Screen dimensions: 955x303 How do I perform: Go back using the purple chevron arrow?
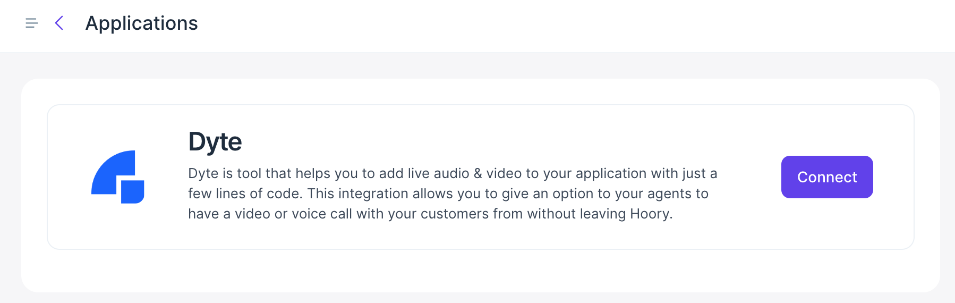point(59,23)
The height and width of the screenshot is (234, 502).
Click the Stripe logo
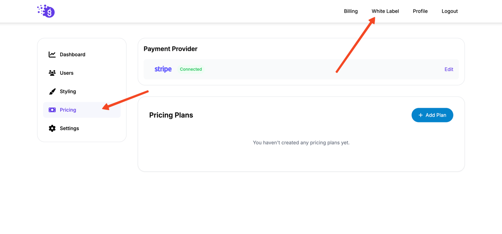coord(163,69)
========================
• DIRECTIONS:
This task calls for the lines from the line holding "The height and" through the last line above, restated word for word with both ends included and the pictures dropped.

• WRITTEN RESPONSE:
The height and width of the screenshot is (234, 502).
Click the Stripe logo
coord(163,69)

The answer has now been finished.